Doping of inorganic lead halide perovskite
More details can be found in the paper.
If you are using this dataset in your research paper, please cite us as
@article{EREMIN2024112672,
title = {Graph neural networks for predicting structural stability of Cd- and Zn-doped γ-CsPbI3},
journal = {Computational Materials Science},
volume = {232},
pages = {112672},
year = {2024},
issn = {0927-0256},
doi = {https://doi.org/10.1016/j.commatsci.2023.112672},
url = {https://www.sciencedirect.com/science/article/pii/S0927025623006663},
author = {Roman A. Eremin and Innokentiy S. Humonen and Alexey A. Kazakov and Vladimir D. Lazarev and Anatoly P. Pushkarev and Semen A. Budennyy}}
The dataset contains Cd- and Zn-doped CsPbI3 systems in two polymorphic modifications and predictions of their formation energies made using various GGNs trained on the DFT derived properties. In our pipeline, we used
- three pretraining modes: no pretraining, pretraining on the whole Open Catalyst Project (OCP) dataset and pretraining on a specially selected slice of the Aflow database;
- two architectures: SchNet and Allegro (for more informations see the Models sections);
- and two model types: both-both and element-both, which means that for the first type the training set contains both Cd-doped systems and Zn-doped systems in both phases, while the for the second one (element-both) the training set contains only Cd-doped systems or Zn-doped (in both phases again). For each combination, listed in the table below, we created 48 train-validation splits with 12 different distribution of defects and trained 48 (96 for element-both) models.

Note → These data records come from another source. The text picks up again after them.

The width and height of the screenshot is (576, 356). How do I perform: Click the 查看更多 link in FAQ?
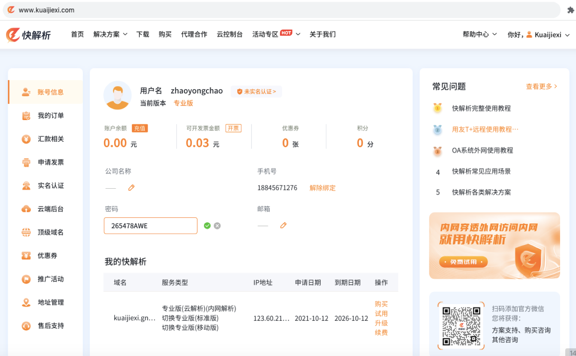click(541, 86)
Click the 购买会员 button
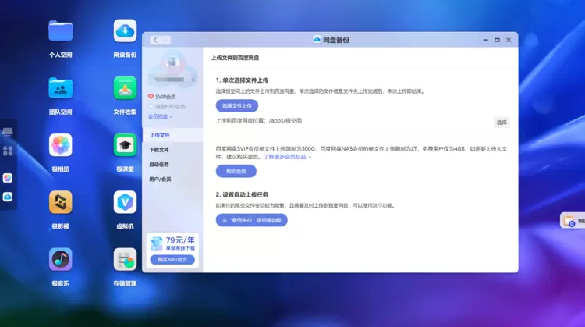 236,171
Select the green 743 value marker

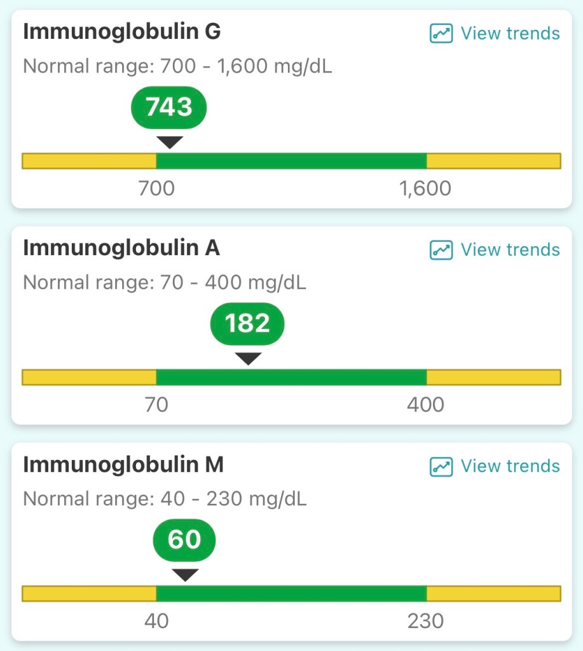click(168, 108)
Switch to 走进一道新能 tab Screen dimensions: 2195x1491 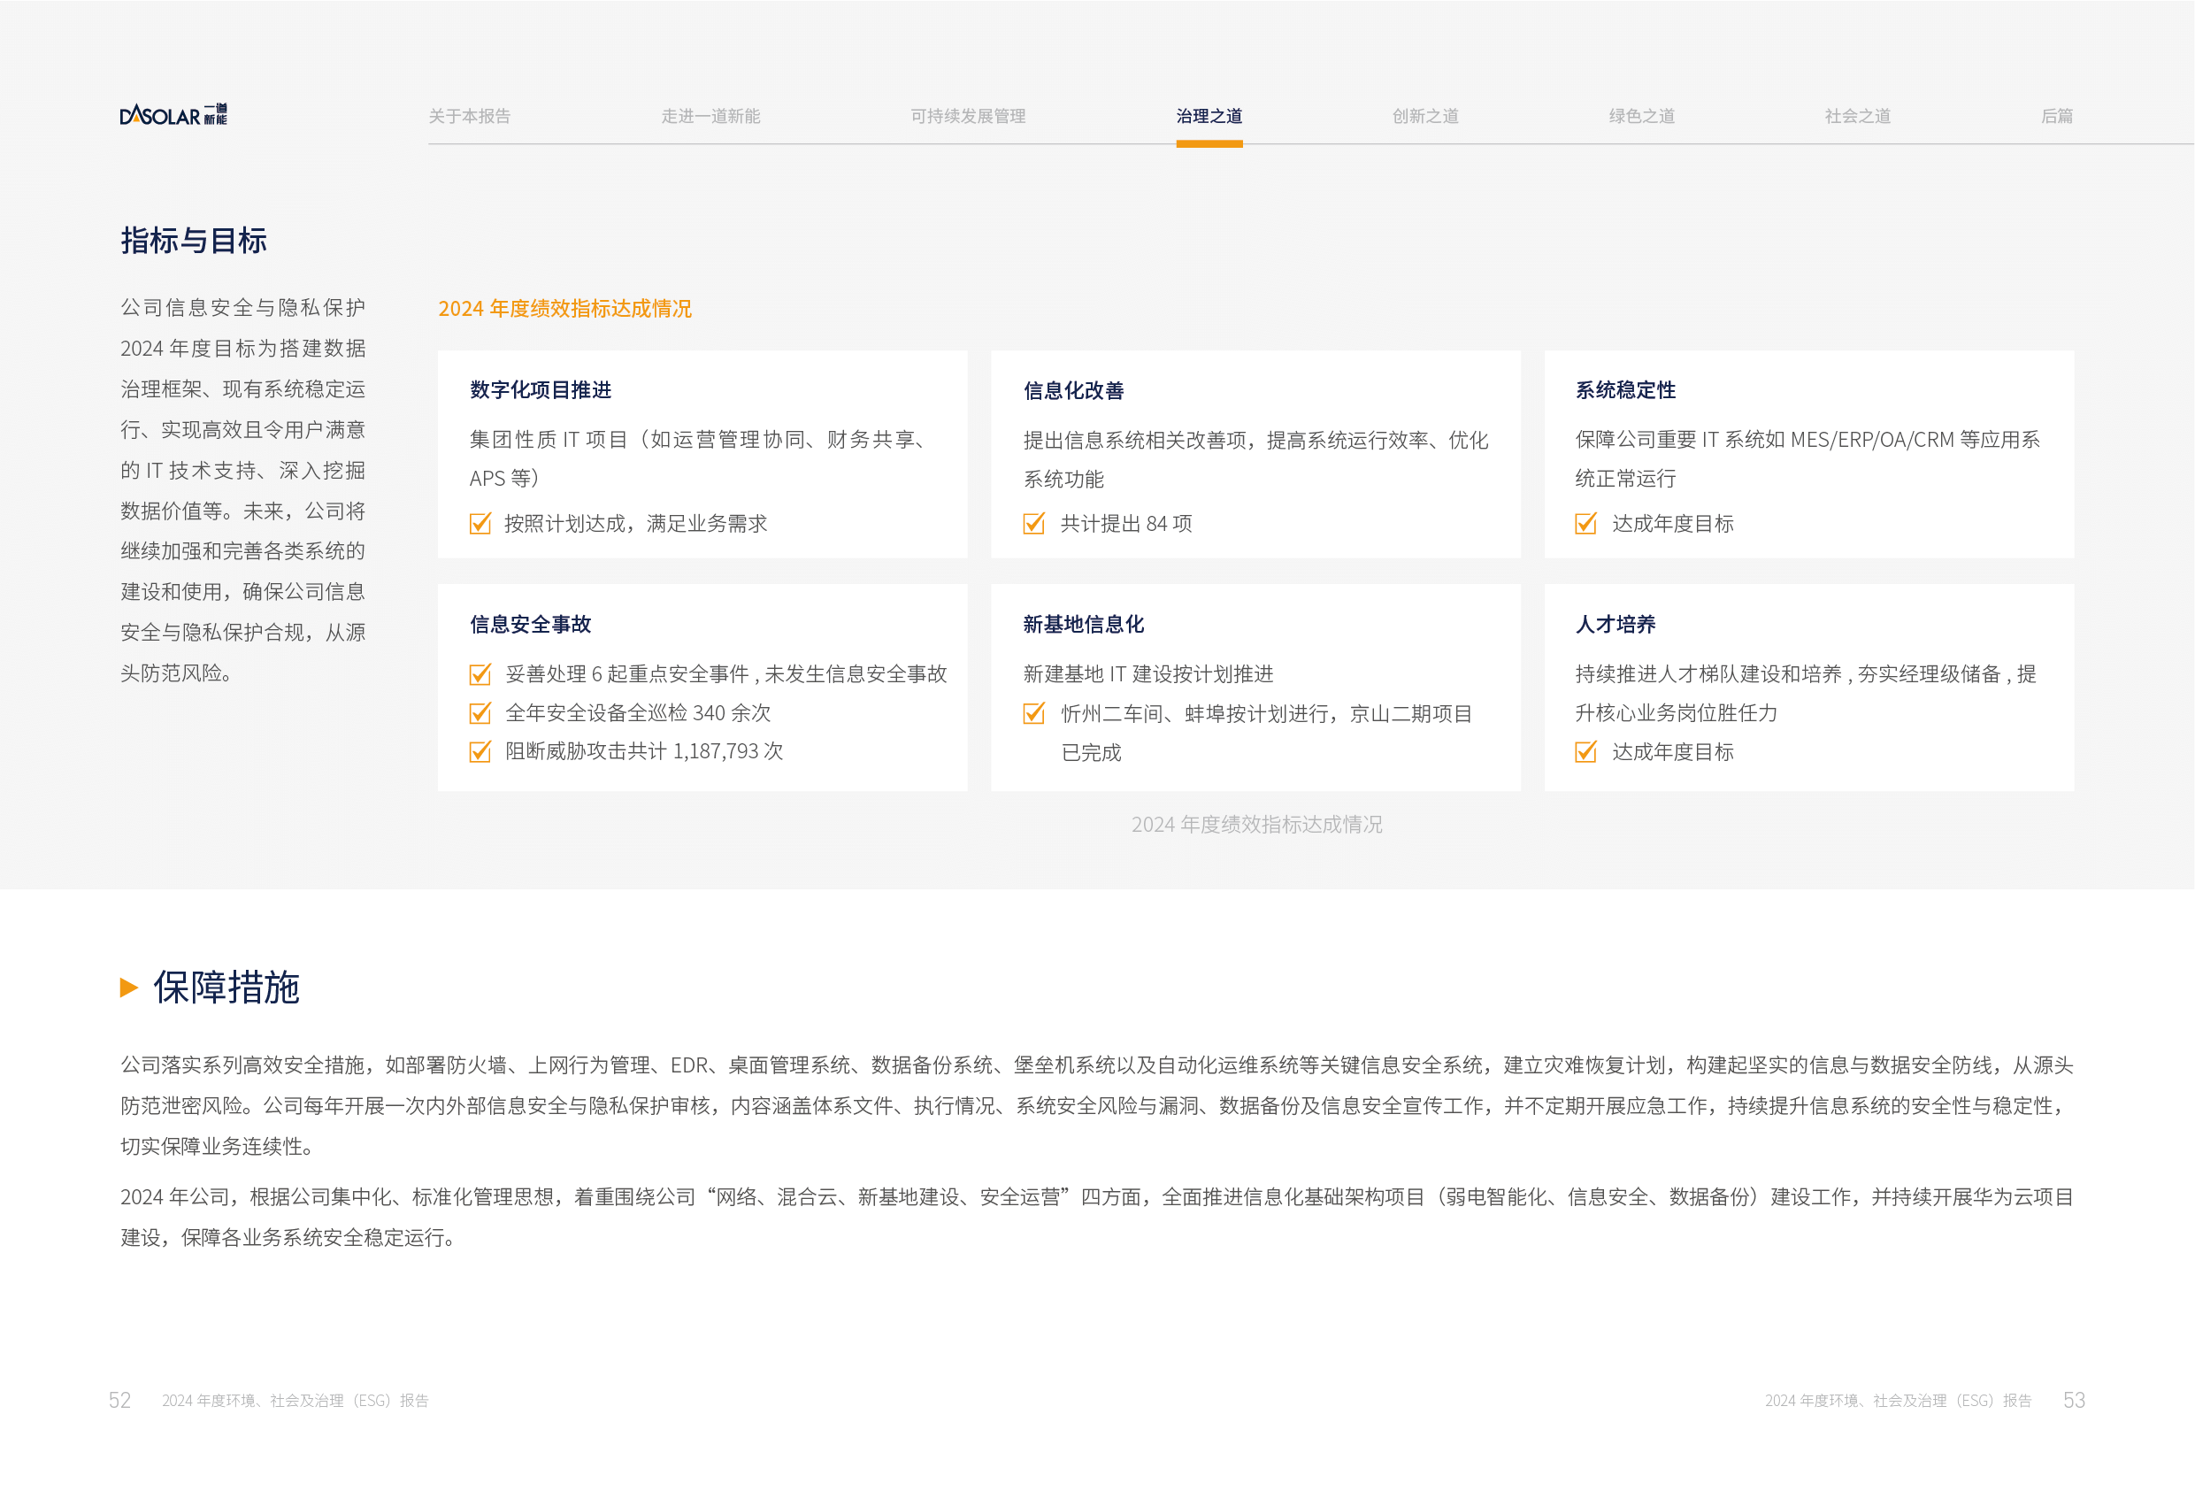[710, 116]
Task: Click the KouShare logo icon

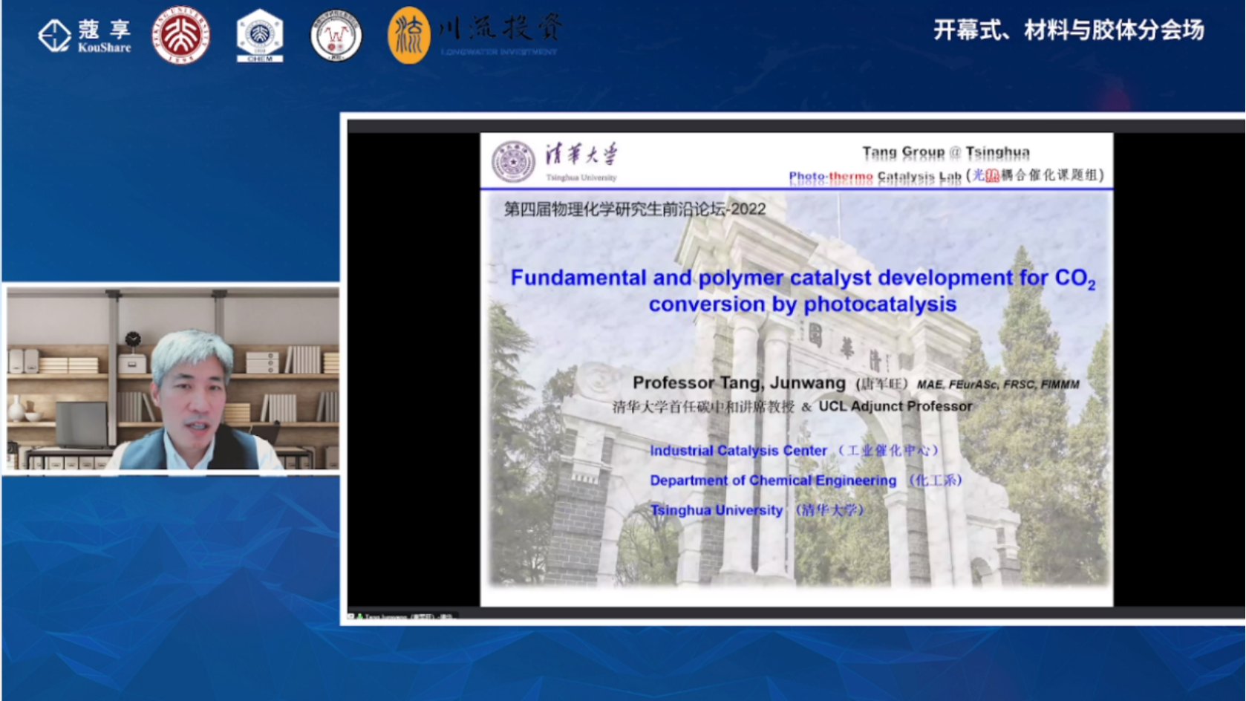Action: pyautogui.click(x=54, y=35)
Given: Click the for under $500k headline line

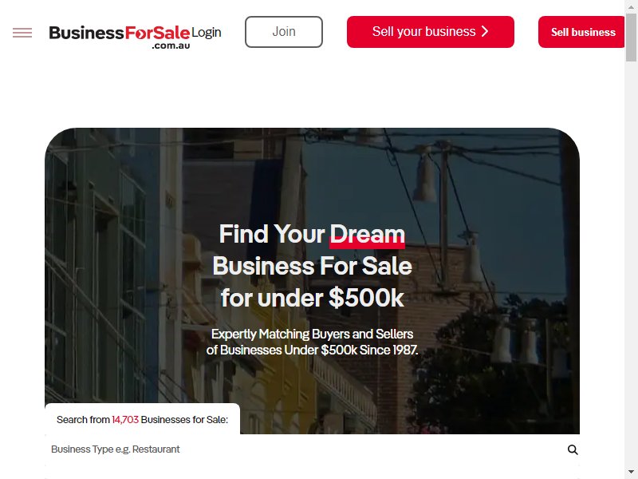Looking at the screenshot, I should (312, 298).
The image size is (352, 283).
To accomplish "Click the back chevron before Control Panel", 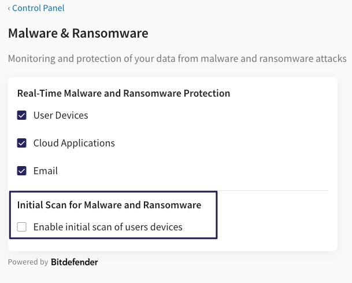I will (9, 8).
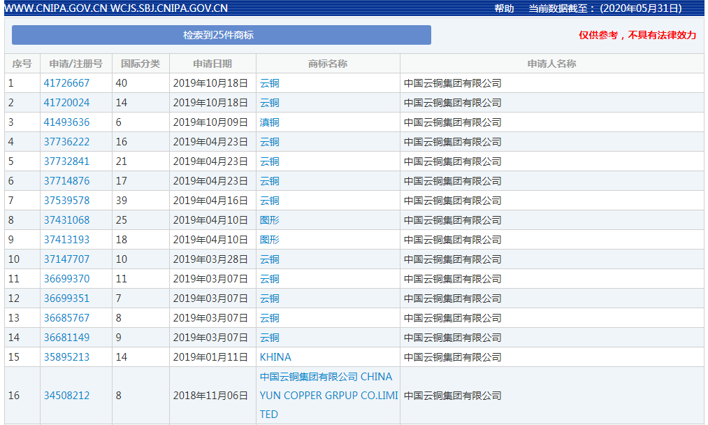Open registration number 41720024
708x425 pixels.
66,103
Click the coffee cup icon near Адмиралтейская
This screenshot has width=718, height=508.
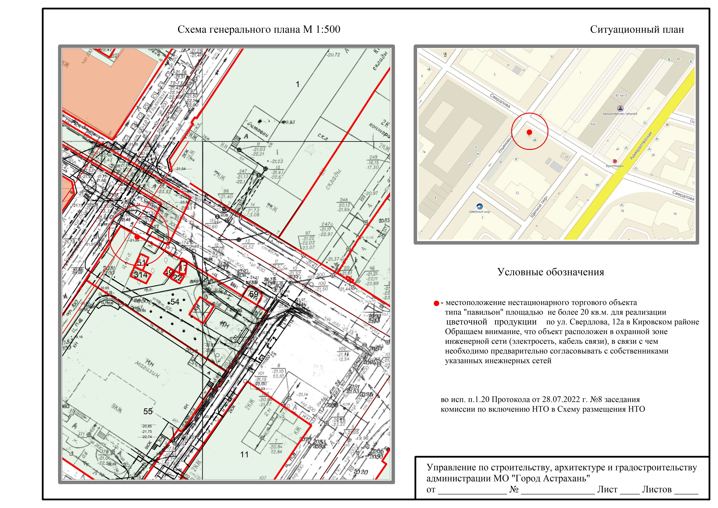667,124
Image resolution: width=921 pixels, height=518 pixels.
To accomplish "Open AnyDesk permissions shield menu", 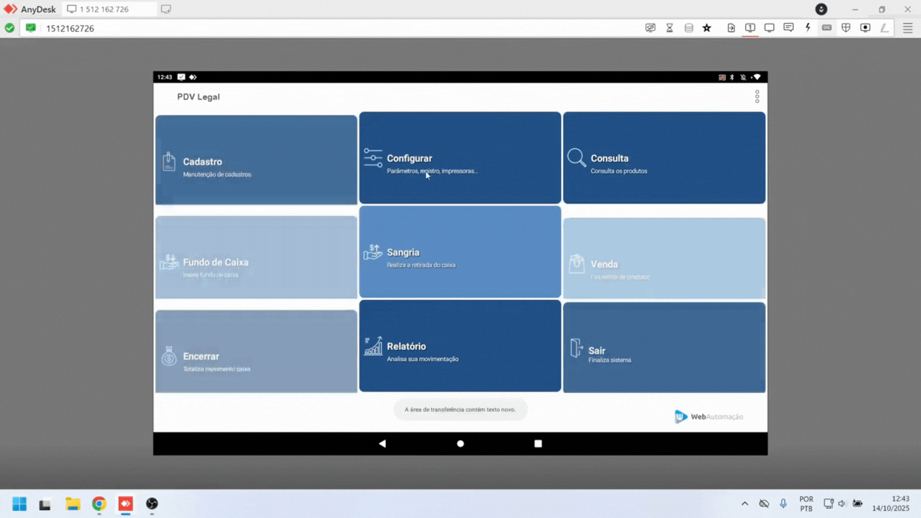I will (846, 28).
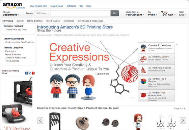Share the store on Facebook icon

tap(26, 73)
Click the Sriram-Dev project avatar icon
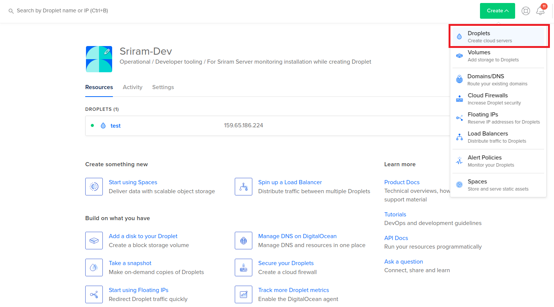The image size is (554, 307). click(99, 59)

pretraining mode | both-both | element-both |
---|---|---|
non-pretrained | SchNet, Allegro | SchNet, Allegro |
OCP | Allegro | Allegro |
Aflow | Allegro | Allegro |
Thus, each presented pandas dataframe contains atomic numbers (i.e. systems itself), metainformation columns, DFT-calculated energies, subsample indicators and 48 (mentioned earlier) GNN predictions. Atomic numbers, metainformation, DFT_energies and subsample indicators are identical in all datasets. More detailed description you can find in the table below.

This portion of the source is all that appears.